• _WHAT YOU WILL DO_
All of the entries are to be written out again verbatim.

• _DATA FOR ANALYSIS_
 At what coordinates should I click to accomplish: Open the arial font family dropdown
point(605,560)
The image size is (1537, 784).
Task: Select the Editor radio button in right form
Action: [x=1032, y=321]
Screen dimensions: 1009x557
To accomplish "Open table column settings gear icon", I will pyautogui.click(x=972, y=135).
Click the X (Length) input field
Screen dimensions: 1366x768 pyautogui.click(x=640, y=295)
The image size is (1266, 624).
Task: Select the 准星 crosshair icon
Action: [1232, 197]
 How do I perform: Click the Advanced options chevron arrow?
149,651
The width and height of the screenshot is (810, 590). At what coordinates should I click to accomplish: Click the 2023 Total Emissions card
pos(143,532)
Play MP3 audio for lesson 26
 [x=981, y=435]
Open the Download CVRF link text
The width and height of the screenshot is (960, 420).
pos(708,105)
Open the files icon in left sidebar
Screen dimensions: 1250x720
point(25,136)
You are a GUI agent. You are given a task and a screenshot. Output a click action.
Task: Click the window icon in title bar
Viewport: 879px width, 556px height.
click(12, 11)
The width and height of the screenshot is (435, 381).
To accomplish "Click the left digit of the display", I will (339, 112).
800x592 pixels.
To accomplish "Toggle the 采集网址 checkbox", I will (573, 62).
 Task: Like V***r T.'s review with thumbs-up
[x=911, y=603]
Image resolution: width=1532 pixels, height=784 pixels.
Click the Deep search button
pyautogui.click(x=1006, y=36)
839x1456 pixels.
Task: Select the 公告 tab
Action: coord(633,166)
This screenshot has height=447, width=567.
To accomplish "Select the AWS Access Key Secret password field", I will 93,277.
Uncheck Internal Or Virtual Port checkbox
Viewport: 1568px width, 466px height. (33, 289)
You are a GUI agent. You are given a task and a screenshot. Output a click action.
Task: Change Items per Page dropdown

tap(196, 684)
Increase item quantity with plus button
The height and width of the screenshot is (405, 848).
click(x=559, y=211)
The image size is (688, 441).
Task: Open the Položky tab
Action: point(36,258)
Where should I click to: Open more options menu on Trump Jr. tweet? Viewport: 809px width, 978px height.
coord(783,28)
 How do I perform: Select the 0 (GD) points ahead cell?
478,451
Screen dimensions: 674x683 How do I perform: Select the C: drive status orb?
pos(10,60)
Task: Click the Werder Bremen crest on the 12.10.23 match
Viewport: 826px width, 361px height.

• _YOUR RESPONSE_
 At what coordinates should I click to accomplish: Open the arial font family dropdown
point(605,560)
The image size is (1537, 784).
Task: Select the Editor radio button in right form
Action: [x=1032, y=321]
Screen dimensions: 1009x557
To accomplish "Open table column settings gear icon", I will pyautogui.click(x=972, y=135).
Click the X (Length) input field
Screen dimensions: 1366x768 pyautogui.click(x=640, y=295)
The image size is (1266, 624).
Task: Select the 准星 crosshair icon
Action: [1232, 197]
 How do I perform: Click the Advanced options chevron arrow?
149,651
The width and height of the screenshot is (810, 590). At what coordinates should I click to accomplish: Click the 2023 Total Emissions card
pos(143,532)
Play MP3 audio for lesson 26
 [x=981, y=435]
Open the Download CVRF link text
The width and height of the screenshot is (960, 420).
pos(708,105)
Open the files icon in left sidebar
Screen dimensions: 1250x720
point(25,136)
You are a GUI agent. You are given a task and a screenshot. Output a click action.
Task: Click the window icon in title bar
Viewport: 879px width, 556px height.
click(12, 11)
The width and height of the screenshot is (435, 381).
To accomplish "Click the left digit of the display", I will (339, 112).
800x592 pixels.
To accomplish "Toggle the 采集网址 checkbox", I will (573, 62).
 Task: Like V***r T.'s review with thumbs-up
[x=911, y=603]
Image resolution: width=1532 pixels, height=784 pixels.
Click the Deep search button
pyautogui.click(x=1006, y=36)
839x1456 pixels.
Task: Select the 公告 tab
Action: coord(633,166)
This screenshot has height=447, width=567.
To accomplish "Select the AWS Access Key Secret password field", I will 93,277.
Uncheck Internal Or Virtual Port checkbox
Viewport: 1568px width, 466px height. (33, 289)
You are a GUI agent. You are given a task and a screenshot. Output a click action.
Task: Change Items per Page dropdown

tap(196, 684)
Increase item quantity with plus button
The height and width of the screenshot is (405, 848).
click(x=559, y=211)
The image size is (688, 441).
Task: Open the Položky tab
Action: point(36,258)
Where should I click to: Open more options menu on Trump Jr. tweet? Viewport: 809px width, 978px height.
coord(783,28)
 How do I perform: Select the 0 (GD) points ahead cell?
478,451
Screen dimensions: 674x683 How do I perform: Select the C: drive status orb?
pos(10,60)
Task: Click the Werder Bremen crest on the 12.10.23 match
Viewport: 826px width, 361px height.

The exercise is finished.